In an effort to revamp the consumer protection laws in the country, the Central government had introduced the new Consumer Protection Act, 2019, that contained additional and enhanced obligations on the seller(s)/provider(s) of goods and services.
The old Act that was introduced in 1986 could not keep up with the constantly innovating market and hence it was thought necessary to introduce a new one altogether that would take into account the changing needs of society and also address the problems that were created because of the loopholes present in the earlier law. Naturally, after the Act came into force, rules were needed to address specific offences and procedural matters and have constantly been notified since then.
Much needed and awaited were the rules on direct selling, which have just been introduced in late December 2021. Initially, there was only the guidance that had been provided to the states in 2016. The most striking feature of the Rules is the prohibition of pyramid and money circulation schemes.
The rules define a pyramid scheme as a multi-layered network of subscribers formed by the existing ones who enrol one or more new people to receive any benefit, directly or indirectly, as a result of enrolment, action or their performance. The subscribers who enrol the new people occupy a higher position and the newly joined ones are ranked lower, resulting in a multi-layered network with successive additions.

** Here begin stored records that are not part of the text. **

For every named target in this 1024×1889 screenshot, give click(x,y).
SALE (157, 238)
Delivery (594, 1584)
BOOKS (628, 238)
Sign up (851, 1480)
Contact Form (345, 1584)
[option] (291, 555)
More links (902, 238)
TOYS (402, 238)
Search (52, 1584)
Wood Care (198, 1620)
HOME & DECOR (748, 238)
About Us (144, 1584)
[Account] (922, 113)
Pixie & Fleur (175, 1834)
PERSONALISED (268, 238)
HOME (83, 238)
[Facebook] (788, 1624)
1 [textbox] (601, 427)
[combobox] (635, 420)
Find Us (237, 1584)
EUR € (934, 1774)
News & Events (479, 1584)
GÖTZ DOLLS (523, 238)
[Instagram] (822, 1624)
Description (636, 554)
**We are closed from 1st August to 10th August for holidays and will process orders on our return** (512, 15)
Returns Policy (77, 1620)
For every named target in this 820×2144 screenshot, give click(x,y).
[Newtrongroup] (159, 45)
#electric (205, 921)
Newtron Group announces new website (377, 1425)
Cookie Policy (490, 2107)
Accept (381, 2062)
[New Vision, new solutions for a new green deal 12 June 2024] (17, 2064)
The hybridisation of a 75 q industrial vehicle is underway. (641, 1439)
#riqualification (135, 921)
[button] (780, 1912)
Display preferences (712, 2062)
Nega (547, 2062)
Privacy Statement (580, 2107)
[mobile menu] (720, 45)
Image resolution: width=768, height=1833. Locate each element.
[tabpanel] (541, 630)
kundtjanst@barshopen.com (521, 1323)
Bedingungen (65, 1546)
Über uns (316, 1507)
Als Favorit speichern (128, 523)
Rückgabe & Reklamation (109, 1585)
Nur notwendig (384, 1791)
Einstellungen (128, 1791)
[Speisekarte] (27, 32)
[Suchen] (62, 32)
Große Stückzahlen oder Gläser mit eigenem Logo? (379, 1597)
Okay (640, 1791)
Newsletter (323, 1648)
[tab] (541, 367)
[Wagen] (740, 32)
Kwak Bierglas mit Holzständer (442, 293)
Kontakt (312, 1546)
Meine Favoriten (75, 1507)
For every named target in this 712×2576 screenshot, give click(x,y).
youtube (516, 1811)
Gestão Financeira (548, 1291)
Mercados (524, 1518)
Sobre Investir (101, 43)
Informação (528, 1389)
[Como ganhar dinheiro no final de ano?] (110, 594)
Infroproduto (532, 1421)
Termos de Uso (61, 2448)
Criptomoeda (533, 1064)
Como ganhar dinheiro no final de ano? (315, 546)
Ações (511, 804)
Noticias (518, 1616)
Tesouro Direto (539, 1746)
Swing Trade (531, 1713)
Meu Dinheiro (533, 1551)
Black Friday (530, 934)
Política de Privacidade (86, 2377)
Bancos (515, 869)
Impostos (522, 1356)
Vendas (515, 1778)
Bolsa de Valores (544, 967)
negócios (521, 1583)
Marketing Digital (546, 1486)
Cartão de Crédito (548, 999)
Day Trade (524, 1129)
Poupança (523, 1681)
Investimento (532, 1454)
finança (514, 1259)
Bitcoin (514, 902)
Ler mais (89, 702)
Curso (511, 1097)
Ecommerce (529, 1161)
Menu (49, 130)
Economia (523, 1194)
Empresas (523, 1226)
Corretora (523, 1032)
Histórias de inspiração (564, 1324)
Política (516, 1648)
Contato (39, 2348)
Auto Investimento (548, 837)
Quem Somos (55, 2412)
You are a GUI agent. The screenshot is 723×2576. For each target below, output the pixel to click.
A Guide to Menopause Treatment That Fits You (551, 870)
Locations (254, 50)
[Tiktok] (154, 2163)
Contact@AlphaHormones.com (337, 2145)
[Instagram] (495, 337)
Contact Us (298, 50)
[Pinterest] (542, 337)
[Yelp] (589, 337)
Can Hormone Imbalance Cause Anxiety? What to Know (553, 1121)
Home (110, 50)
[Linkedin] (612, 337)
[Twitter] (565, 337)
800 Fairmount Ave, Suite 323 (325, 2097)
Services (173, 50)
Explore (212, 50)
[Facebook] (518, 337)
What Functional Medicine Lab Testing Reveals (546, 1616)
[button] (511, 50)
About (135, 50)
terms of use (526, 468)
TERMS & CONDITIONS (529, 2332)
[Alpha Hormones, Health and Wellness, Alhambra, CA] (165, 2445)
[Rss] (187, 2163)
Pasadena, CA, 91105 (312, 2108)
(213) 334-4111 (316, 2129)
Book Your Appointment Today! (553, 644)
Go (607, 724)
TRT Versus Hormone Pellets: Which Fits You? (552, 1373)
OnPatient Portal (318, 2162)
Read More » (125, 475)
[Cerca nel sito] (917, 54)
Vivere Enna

The rules state that the entities involved in pyramid or money circulation schemes do not form a part of the direct selling outfit. Also, Rule 10 expressly prohibits, in strict terms, the engagement by the direct selling entities in activities that promote pyramid or money circulation schemes. Agents of financial institutions are also excluded from the definition. In order to maintain the consistency between the different rules, it also specifies that the direct selling entities are bound to follow the Consumer Protection (eCommerce) Rules, 2020.
At a general level, the rules have now been made very prescriptive, in the sense that various obligations are imposed on both the direct sellers and direct selling entities. For instance, incorporation under any of the laws depending on the form of entity, having a registered office at someplace in India and providing self-declarations of compliance with the Rules. All the direct selling entities are supposed to act in accordance with these Rules within a period of 90 days.
The state governments have been entrusted with the task of monitoring and supervising the activities of such direct selling entities. It also makes the direct selling entity responsible for the grievances arising out of the conduct of any of the direct sellers.
At the outset, the pyramid scheme models are not sustainable as they depend on the continuous recruitment of new people. It is also not good for an economy, especially one like India that is characterised by huge unemployment and illiteracy.
The pyramid schemes have often led to misleading and deception of the end customers and those involved in the multi-layered scheme. It also takes the legitimacy out of the direct selling business because the focus shifts from selling the actual products or services for its benefits to just recruitment of new people.
On a very general level, it leads to the wastage of resources and talent. This is because the people first have to invest some money themselves to become a part of the scheme that is not actually a legitimate addition to the economy or their own worth.
Problems also stem from the non-tracing of the start of such pyramid schemes and creating accountability for any grievance that anyone may have. This is now sufficiently addressed by the rules that state the direct selling entity is required to have a registered office. In addition, it also makes the direct selling entity liable for the actions of the direct sellers.
The problem of pyramid schemes was deep-rooted in Indian society and had not been addressed till date despite several efforts to regulate the same through non-statutory methods. It is only under the new Consumer Protection Act read with the rules that there has been at least an attempt to seriously address this problem.